KURU TEMİZLEMİ VİTRİNİNİ SATIŞ MAĞAZASI SANMIŞ.
Bir ülkede çarşı gezisine çıkan başbakan bir vitrinin önünde durarak, “Yahu şu fiyatlara bakınız, halk bir de pahalılıktan bahsediyor. Baksana şu fiyatlara, ceket beş lira, gömlek iki lira, pantolon ise üç liraya satılıyor bundan ucuz fiyat olur mu? “
Başbakanın bu söz üzerine yardımcısı lafa karışır:
“Efendim baktığınız vitrin kuru temizleyicinin vitrini “ der
-------------------------------------------------------------------------------------------------
BEŞ LİRA
Bir çocuk yolun ortasında oturmuş hüngür hüngür ağlıyormuş. O anda yoldan geçen yaşlı bir kadın çocuğa sormuş.
“ Neden ağlıyorsun evladım,?
Çocuk:
“ Beş liramı kaybettim onun için ağlıyorum”
Kadın çantasından beş lira çıkarıp çocuğa vermiş.
“ Al çocuğum ağlamanı kes lütfen”
Kadın çocuğun yanından bir iki adım ayrıldıktan sonra çocuk yeniden ağlamaya başlamış.
Kadın durarak çocuğa seslenmiş:
“ Ne oldu oğlum şimdi neden ağlıyorsun”
Çocuk başını sallayıp ağlamasını sürdürerek; “ Neden ağlamayayım beş liram kaybolmasıydı şimdi on liram olacaktı”
BUNU BİLİYOR MUSUNUZ?
Rus Çarı Nikola 2. bundan 120 yıl önce çivi dahi çakmaksızın Kars ilinde “ Katarina” köşkü yaptırdı. 1895 yılında gerçekleşen Osman -Rus savaşından sonra bu saray yapıldı. Saray bugün koruma adlında bulunuyor.
TÜRK ÖLDÜRMEK SUÇ YASASI
1627 yılında Murat Reis gemileriyle İzlanda’ya gitti. Adayı yağma etti. Daha sonra adadan 400 esiri alıp adadan ayrıldı.

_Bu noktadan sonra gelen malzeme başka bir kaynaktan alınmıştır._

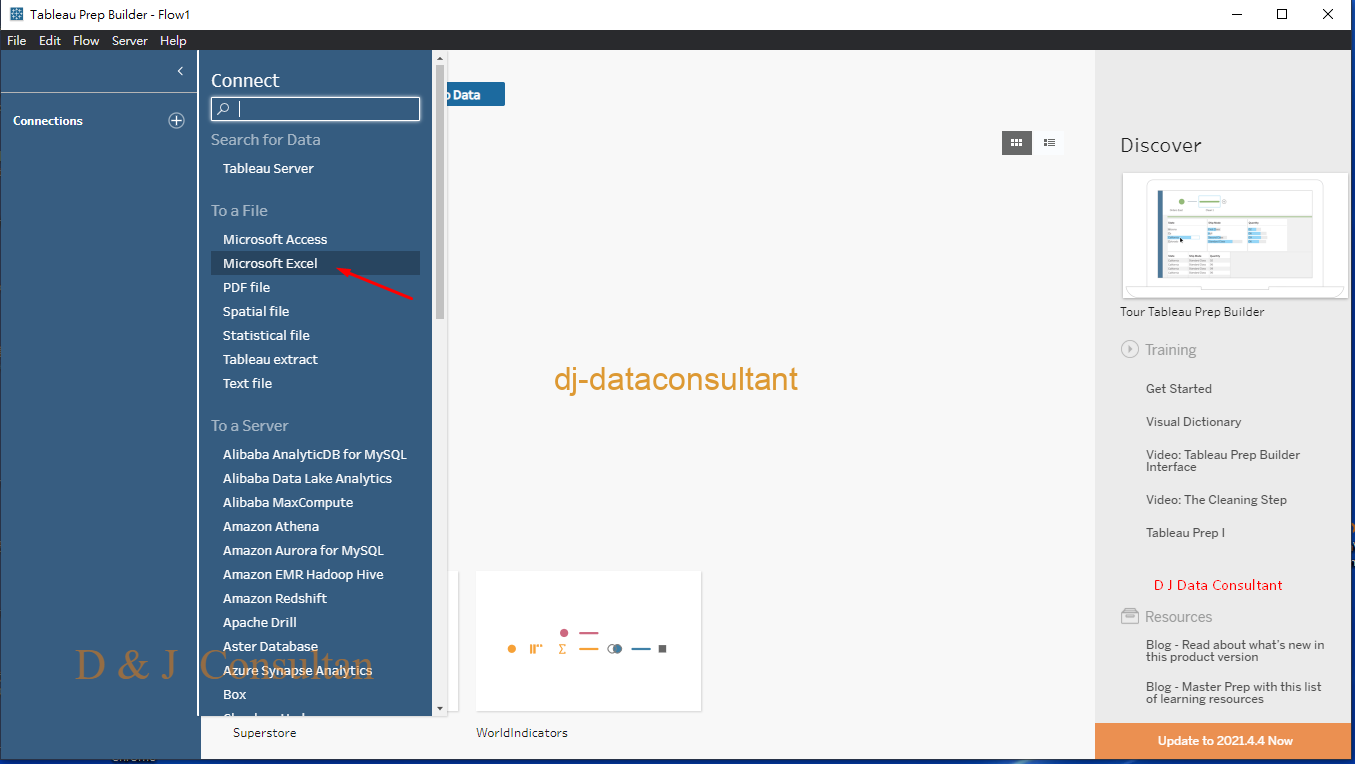This screenshot has height=764, width=1355.
Task: Switch to list view of sample flows
Action: pos(1049,143)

Daha sonra bu ada ülkesinde ”Tyrjaranid”” İnsan çalan Türk” adında bir yasa çıkarıldı. Bu yasayla Türk öldürmek suç olmaktan çıkarılıyordu.
ATATÜRK SEVGİSİ
1-CHE Guavere 1967 yılında öldürüldüğünde sırt çantasında Atatürk’ün Nutku bulunuyordu.
2- Küba Başkanı Fidel Kastro, Türk Diplomat Bilal Şimşir’den Atatürk’ün Nutku’nu istedi.
3- 1935 yılındaki Cin “Uzun Yürüyüşü’nde Saygon Meydanı’nda toplanan halka MAO “ ben Çin’in Atatürklüyüm” dedi.
Kurtuluş Savaşı’nda yenik düşen Yunan Orduları Komutanı Trikopis, Cumhuriyet Bayramı’nda Atatürk’ün resmi karşısında saygı duruşu yaptı.